## Set exercise
Put the lines of the material into a numbered list, starting at the line containing "Where should I click to: Select the Cloud" and ending at the line containing "(x=309, y=48)", with both of those lines included and blank lines left out.

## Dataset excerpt

+++++

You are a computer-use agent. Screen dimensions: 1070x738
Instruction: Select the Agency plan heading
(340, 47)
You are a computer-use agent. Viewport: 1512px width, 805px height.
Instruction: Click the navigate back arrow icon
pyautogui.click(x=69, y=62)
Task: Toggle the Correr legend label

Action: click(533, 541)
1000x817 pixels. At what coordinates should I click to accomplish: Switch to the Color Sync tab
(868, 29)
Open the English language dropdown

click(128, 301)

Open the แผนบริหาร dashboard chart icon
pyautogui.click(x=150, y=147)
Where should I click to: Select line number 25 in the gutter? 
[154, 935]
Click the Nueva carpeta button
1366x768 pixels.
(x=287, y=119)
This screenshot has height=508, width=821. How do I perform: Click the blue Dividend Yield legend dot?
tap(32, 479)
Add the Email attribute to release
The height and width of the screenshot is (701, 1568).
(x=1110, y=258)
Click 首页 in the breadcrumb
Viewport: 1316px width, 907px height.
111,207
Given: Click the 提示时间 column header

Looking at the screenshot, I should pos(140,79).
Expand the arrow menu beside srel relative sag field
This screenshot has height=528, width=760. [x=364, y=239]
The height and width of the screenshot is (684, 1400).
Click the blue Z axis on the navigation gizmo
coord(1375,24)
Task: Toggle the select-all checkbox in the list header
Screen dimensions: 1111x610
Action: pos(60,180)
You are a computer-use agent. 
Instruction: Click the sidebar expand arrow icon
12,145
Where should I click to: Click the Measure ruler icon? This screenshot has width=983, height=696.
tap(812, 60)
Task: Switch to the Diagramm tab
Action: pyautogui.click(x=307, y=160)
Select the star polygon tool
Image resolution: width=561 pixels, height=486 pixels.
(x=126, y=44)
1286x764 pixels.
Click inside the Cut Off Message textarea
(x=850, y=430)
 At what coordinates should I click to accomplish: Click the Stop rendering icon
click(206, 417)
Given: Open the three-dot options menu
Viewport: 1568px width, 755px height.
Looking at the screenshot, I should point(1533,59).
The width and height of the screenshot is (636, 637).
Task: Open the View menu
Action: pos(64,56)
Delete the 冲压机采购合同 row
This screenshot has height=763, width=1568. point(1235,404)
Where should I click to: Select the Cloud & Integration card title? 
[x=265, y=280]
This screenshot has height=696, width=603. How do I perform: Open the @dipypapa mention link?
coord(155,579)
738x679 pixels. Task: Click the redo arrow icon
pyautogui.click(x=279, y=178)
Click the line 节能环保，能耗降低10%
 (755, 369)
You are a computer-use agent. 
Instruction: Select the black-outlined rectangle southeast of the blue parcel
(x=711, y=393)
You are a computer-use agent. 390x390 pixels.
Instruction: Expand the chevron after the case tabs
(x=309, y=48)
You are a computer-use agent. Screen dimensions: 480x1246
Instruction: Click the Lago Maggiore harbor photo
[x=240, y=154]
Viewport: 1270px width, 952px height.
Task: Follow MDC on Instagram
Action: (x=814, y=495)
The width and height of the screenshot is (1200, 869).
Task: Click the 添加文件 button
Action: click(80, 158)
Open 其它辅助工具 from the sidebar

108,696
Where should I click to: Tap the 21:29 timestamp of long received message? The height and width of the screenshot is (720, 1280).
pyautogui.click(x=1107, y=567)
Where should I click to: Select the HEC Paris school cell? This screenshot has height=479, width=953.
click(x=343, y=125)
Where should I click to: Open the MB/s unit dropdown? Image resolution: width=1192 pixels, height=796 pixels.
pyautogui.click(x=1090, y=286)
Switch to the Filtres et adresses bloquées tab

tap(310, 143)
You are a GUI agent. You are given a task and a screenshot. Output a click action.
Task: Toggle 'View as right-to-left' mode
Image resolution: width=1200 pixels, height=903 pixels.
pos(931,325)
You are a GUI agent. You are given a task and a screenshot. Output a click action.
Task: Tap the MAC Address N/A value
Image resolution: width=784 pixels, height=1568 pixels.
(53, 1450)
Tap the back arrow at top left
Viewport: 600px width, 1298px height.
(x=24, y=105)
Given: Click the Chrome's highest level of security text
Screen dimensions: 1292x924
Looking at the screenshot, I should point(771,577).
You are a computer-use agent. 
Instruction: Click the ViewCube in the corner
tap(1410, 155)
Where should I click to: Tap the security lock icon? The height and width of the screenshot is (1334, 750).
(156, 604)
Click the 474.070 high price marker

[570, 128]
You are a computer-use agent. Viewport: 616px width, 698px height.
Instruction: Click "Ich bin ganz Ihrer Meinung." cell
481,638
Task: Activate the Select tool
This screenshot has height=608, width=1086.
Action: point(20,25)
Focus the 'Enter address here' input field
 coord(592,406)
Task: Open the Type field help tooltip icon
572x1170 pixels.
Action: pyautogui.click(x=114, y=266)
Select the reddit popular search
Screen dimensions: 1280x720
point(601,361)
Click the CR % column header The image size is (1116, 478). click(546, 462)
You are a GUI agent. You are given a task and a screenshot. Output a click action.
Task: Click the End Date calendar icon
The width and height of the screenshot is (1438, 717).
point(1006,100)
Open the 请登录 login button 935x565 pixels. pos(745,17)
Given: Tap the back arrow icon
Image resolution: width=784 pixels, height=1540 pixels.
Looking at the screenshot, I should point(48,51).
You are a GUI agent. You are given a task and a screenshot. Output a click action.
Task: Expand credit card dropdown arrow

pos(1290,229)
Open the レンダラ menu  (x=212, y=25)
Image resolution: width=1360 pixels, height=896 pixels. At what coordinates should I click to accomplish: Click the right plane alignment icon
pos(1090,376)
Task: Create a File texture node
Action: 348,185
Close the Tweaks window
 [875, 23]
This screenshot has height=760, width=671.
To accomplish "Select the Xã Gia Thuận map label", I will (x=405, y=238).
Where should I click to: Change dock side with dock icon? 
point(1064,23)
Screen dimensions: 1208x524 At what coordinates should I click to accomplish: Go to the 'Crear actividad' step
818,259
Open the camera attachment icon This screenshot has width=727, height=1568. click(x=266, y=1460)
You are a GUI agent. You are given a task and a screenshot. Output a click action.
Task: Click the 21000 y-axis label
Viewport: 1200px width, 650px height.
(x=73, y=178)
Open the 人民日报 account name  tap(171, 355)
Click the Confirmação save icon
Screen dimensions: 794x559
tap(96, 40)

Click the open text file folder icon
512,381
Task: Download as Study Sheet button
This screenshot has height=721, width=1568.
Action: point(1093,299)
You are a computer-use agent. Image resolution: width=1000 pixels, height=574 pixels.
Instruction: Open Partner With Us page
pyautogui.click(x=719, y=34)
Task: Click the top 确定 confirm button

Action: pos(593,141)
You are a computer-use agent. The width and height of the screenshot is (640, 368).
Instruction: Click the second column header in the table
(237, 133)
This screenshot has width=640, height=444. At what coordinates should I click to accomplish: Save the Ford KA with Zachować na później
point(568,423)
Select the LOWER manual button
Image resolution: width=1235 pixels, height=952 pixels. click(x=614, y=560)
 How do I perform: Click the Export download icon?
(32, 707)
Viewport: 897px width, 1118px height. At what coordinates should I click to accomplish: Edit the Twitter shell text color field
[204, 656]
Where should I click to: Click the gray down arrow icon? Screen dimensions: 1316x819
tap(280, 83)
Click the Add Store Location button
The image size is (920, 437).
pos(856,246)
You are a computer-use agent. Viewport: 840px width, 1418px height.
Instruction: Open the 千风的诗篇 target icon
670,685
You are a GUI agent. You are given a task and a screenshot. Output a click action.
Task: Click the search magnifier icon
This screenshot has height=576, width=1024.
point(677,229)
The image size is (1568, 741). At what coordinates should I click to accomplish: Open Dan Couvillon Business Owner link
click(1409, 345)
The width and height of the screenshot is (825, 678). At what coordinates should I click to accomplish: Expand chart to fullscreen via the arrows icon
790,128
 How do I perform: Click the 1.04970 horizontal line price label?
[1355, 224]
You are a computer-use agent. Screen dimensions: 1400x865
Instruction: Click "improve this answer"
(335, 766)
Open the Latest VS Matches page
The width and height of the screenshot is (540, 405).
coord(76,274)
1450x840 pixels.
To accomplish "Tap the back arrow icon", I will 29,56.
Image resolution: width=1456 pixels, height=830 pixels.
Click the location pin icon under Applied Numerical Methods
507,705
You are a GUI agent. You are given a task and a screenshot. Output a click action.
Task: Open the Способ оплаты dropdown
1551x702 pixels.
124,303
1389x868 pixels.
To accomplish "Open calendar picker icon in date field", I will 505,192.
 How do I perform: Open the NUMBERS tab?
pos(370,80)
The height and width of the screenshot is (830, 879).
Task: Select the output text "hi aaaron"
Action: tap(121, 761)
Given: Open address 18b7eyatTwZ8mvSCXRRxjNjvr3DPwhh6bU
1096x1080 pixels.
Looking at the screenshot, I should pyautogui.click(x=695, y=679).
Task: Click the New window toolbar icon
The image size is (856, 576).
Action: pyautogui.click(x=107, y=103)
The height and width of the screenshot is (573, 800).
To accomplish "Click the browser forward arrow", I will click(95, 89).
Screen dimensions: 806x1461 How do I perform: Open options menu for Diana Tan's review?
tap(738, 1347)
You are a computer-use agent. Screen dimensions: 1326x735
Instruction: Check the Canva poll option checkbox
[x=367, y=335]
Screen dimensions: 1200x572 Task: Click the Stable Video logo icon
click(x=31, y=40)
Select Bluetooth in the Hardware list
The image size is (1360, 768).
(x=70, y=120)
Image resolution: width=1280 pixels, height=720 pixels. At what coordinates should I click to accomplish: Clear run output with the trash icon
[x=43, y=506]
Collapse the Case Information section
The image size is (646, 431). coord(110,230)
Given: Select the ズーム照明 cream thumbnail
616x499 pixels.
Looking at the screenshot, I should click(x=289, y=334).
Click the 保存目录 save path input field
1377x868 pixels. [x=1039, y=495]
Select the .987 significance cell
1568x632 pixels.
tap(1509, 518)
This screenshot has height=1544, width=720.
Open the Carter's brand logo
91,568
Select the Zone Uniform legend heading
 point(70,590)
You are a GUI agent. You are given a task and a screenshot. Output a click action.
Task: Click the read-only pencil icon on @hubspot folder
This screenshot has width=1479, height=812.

+++++

## Answer for the task
1. Where should I click to: Select the Cloud & Integration card title? 
2. [x=265, y=280]
3. This screenshot has height=696, width=603. How do I perform: Open the @dipypapa mention link?
4. coord(155,579)
5. 738x679 pixels. Task: Click the redo arrow icon
6. pyautogui.click(x=279, y=178)
7. Click the line 节能环保，能耗降低10%
8.  (755, 369)
9. You are a computer-use agent. 
10. Instruction: Select the black-outlined rectangle southeast of the blue parcel
11. (x=711, y=393)
12. You are a computer-use agent. 390x390 pixels.
13. Instruction: Expand the chevron after the case tabs
14. (x=309, y=48)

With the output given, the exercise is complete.